Eux tournent le dos à la foule qui se presse, au parking qui se remplit.
A quoi pensent-ils, le regard tourné vers l’horizon ?
Beaucoup de tendresse, de complicité, dans cette famille.
Au début, on a rien vu venir.
Une colonne de fourmis, toute bête, le long d’une plinthe. Et puis leur ruée sur une miette, rien d’inquiétant jusque là. De toutes petites fourmis grises et puis des fourmis rouges, qui mordent, cruellement, douloureusement. Une colonne de fourmi passait devant le lit, une autre sous le bureau de l’ordinateur. Aïe, ça pique ! D’autres venaient de l’extérieur.
Et les nids ont commencé à faire leur apparition, dans un pot de fleur, dans le scaneur, dans la couverture d’un livre, dans une prise de téléphone, et puis peu à peu sous tout ce qui trainait, un vêtement rangé dans l’armoire, la friteuse, entre la trousse de toilette et le mur, sous une feuille de papier oubliée… partout.
Et, un jour, des taches noires au plafond de la cuisine, des fourmis qui ont trouvé des restes de graisse là-haut, une autre fois dans le pain, dans la salade, dans l’assiette ! On a réagi, tué les nids, mis le pain dans des sacs fermés. Elles ont trouvé un trou, au matin, le pain était plein de fourmis.
On est malin, on a mis de l’eau autour des assiettes, des moustiquaires au-dessus, pour protéger le pain, les gâteaux. Hier matin, les fourmis faisaient des boules sur l’eau pour nager, atteindre leur nourriture. Elles ont réussi. Aujourd’hui, on a remplacé l’eau par du vinaigre. Si ça ne suffit pas on essaiera le pétrole.
Le rendez-vous était fixé à sept heures.
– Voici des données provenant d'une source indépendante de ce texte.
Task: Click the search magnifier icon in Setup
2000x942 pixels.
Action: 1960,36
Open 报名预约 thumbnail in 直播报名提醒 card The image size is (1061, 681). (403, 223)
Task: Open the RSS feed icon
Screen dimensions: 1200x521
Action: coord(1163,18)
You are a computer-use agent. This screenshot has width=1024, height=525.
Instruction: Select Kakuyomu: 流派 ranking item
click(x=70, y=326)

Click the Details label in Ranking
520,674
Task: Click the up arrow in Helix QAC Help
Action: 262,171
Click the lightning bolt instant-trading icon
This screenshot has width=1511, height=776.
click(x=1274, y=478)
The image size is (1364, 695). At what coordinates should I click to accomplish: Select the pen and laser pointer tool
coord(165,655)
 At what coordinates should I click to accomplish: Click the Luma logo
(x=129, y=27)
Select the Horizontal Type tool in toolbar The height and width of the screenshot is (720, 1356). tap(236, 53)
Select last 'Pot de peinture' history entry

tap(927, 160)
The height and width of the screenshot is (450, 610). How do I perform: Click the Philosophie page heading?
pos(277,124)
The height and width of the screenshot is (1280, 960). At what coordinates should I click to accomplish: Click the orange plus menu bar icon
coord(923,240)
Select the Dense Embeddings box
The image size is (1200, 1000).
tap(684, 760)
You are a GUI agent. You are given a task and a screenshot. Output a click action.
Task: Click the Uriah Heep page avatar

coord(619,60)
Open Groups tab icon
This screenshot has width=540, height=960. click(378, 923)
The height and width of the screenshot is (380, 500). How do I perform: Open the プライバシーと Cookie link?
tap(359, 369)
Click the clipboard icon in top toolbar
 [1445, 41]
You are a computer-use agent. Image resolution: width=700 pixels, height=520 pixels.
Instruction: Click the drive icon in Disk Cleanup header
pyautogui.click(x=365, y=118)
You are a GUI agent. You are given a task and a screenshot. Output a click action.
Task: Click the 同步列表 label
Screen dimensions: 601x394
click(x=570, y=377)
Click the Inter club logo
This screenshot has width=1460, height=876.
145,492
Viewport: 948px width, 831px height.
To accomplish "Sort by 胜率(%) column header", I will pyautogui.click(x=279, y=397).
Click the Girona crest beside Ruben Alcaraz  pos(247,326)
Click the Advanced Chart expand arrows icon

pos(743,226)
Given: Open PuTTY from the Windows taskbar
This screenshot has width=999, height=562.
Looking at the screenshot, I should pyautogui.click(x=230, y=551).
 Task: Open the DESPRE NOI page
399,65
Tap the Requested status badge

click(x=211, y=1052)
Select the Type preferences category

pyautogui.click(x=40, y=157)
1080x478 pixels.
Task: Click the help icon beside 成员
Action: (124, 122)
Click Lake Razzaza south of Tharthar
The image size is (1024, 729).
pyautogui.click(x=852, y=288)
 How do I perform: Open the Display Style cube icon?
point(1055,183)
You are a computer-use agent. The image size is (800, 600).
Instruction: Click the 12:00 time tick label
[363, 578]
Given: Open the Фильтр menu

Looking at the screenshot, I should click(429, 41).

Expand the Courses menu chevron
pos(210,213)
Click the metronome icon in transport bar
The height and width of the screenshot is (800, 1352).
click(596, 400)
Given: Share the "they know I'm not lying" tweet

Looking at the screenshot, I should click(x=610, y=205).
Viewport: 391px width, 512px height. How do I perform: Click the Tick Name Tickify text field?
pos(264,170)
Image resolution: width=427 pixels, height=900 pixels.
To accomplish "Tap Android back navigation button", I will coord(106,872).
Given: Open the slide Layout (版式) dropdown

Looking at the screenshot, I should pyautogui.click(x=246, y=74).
Le soleil a choisi la même heure pour pointer son rayon. Grande douceur dans le ciel ce matin, sur un champ de canne à sucre, avec au loin l’entrée du cirque de Cilaos et la commune de l’Entre-Deux. Au fond les crêtes du Piton des Neiges.
La Réunion est encore un paradis pour les oiseaux. Ils pourront se reposer sur les toiles que tissent les techniciens de France Telecom à travers l’île. Ici, rien n’est enterré, tout est en l’air, enchevêtrement complexe de câbles et de poteaux de bois.
Et de temps en temps, une pelleteuse, un camion chargé trop haut, ou tout simplement un voisin irascible emporte un de ces fils. Il faut attendre le réparateur. Et comme il faut quelquefois attendre longtemps, on y place des rubalises qui signalent le danger. Mais qui n’améliorent rien. Des enfants sont partis avec les rubans, ces derniers jours, le fil traîne toujours….
Tous les matins, en allant à l’école, je le vois, juste avant la Pointe au Sel. Il est appuyé sur un bâton d’habitude, entouré de ses chèvres. Elles mangent l’herbe rase de la dune, arrachent les patates à Durand, et lui regarde l’horizon.
Ce matin, il n’a pas sa canne, ses cabris sont dispersés sur la plage, mais il regarde toujours l’horizon.
En langage météo, cela s’appelle un train de houle qui vient s’attaquer à la côte ouest et sud de l’île. C’est le reliquat de tempêtes australes qui vient mourir sur les rochers. De là le grondement et les explosions qui montent du débouché de la ravine Ruisseau jusqu’à la maison.
Il y avait eu des dégâts, il y a deux ans. Cette fois-ci Météo France ne prévoit pas de vagues de plus de huit mètres. Les pêcheurs n’ont pas sorti leurs pirogues sur le stade.